--- Begin GIVEN DATA ---

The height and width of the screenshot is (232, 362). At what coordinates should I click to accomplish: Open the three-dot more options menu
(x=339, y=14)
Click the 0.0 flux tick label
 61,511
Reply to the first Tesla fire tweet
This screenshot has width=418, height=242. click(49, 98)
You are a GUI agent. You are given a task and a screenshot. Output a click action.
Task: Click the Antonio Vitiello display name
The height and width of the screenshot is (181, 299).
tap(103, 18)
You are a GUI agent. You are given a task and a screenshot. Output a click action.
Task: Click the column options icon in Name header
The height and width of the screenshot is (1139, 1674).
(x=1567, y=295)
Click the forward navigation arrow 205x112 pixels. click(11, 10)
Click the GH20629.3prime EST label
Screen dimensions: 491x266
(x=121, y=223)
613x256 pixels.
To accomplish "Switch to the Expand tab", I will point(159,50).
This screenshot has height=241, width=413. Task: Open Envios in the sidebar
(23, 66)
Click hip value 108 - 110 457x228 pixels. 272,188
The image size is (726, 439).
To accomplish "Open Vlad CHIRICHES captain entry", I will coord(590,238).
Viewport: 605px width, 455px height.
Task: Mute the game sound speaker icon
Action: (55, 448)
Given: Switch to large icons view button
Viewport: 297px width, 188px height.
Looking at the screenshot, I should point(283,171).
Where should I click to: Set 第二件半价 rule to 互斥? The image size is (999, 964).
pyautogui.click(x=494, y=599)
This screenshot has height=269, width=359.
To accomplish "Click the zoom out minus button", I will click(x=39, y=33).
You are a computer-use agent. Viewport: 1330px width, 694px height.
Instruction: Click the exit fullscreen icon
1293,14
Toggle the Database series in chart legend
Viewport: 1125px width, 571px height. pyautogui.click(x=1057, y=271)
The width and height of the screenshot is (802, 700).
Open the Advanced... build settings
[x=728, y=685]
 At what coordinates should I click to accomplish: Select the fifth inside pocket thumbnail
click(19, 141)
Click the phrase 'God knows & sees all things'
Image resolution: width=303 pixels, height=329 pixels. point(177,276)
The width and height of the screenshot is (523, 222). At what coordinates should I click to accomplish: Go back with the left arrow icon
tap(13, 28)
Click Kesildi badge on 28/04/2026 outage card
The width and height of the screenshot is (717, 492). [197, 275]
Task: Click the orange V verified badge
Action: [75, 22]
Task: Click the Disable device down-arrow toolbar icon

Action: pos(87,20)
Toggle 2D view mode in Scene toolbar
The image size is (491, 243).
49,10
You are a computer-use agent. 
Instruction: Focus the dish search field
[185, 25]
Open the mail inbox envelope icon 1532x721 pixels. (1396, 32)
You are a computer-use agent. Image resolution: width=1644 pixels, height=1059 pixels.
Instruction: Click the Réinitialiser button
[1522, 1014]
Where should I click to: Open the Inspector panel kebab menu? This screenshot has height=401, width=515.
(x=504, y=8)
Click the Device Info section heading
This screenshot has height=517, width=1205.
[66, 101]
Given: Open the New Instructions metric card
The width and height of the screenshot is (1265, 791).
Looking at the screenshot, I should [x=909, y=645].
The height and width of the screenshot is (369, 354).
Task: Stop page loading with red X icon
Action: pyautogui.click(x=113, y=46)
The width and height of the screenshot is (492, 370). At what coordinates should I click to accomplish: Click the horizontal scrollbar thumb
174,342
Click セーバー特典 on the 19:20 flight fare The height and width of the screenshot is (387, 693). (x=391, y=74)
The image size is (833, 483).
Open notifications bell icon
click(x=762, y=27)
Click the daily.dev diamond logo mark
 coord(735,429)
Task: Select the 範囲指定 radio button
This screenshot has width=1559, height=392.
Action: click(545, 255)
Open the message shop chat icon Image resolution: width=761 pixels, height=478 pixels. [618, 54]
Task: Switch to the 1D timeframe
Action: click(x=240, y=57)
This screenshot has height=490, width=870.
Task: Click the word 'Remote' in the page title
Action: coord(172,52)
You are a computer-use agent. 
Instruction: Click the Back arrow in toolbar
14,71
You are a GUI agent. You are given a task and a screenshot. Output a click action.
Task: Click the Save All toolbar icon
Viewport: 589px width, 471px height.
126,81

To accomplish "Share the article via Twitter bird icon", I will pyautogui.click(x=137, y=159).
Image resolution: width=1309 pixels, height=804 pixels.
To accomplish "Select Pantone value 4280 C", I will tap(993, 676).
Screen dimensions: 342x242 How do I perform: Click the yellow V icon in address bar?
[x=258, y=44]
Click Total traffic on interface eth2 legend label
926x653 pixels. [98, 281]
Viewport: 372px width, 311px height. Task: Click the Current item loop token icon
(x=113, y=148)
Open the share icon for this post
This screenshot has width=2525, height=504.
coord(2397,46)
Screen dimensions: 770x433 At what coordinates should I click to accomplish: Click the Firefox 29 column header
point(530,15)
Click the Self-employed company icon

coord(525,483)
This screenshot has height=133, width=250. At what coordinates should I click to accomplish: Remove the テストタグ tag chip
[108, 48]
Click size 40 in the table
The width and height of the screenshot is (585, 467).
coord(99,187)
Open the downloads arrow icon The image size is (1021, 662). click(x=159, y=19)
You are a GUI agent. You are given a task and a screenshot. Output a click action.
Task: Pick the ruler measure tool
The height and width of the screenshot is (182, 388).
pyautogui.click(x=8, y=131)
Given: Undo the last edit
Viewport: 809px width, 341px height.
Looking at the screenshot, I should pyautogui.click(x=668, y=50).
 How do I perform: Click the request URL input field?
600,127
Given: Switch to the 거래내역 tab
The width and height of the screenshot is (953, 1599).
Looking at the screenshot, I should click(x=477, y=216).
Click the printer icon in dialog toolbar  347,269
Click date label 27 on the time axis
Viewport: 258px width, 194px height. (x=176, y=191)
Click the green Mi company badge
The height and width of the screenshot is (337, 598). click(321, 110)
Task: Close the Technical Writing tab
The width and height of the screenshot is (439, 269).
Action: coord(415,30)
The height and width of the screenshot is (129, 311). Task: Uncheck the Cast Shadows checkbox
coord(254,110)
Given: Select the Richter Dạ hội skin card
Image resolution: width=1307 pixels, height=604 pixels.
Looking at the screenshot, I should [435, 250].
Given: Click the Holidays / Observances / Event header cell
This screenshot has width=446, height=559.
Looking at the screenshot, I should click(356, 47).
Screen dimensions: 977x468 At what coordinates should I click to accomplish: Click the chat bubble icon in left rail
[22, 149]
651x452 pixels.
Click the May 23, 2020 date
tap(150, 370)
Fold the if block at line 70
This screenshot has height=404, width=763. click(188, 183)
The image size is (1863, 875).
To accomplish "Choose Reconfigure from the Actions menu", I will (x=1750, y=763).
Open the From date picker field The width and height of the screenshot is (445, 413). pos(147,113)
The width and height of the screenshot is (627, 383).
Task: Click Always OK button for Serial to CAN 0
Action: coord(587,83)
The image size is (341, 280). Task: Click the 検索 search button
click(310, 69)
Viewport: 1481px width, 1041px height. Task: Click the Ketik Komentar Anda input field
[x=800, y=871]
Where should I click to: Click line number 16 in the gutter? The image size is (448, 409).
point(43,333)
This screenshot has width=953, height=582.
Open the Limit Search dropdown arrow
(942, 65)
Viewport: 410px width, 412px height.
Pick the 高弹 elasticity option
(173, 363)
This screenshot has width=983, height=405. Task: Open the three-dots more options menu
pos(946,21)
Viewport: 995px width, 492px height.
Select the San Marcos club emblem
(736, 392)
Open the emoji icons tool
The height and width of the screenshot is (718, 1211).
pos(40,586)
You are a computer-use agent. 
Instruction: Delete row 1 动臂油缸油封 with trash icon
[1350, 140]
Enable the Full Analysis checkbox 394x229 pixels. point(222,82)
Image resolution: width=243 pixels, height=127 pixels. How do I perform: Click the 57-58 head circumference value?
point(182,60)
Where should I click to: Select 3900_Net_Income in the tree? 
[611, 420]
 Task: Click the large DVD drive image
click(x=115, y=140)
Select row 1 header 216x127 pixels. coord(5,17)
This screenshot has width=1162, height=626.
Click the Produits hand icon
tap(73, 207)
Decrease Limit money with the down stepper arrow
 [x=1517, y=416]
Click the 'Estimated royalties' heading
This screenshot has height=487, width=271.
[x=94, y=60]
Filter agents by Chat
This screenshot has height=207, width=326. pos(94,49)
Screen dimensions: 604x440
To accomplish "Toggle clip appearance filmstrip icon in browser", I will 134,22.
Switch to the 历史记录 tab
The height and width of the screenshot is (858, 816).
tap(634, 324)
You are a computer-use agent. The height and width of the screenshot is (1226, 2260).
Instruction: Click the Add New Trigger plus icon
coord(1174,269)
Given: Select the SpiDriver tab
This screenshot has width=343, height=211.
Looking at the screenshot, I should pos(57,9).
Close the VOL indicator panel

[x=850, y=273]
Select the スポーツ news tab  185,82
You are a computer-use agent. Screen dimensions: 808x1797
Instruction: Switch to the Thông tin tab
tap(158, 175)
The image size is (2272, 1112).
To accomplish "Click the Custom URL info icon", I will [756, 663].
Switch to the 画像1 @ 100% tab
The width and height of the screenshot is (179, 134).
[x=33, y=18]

--- End GIVEN DATA ---

Count how many lines in the entries above contain the string "icons", with case taken into account. Reply with the number only.

**WRITTEN SOLUTION**. 2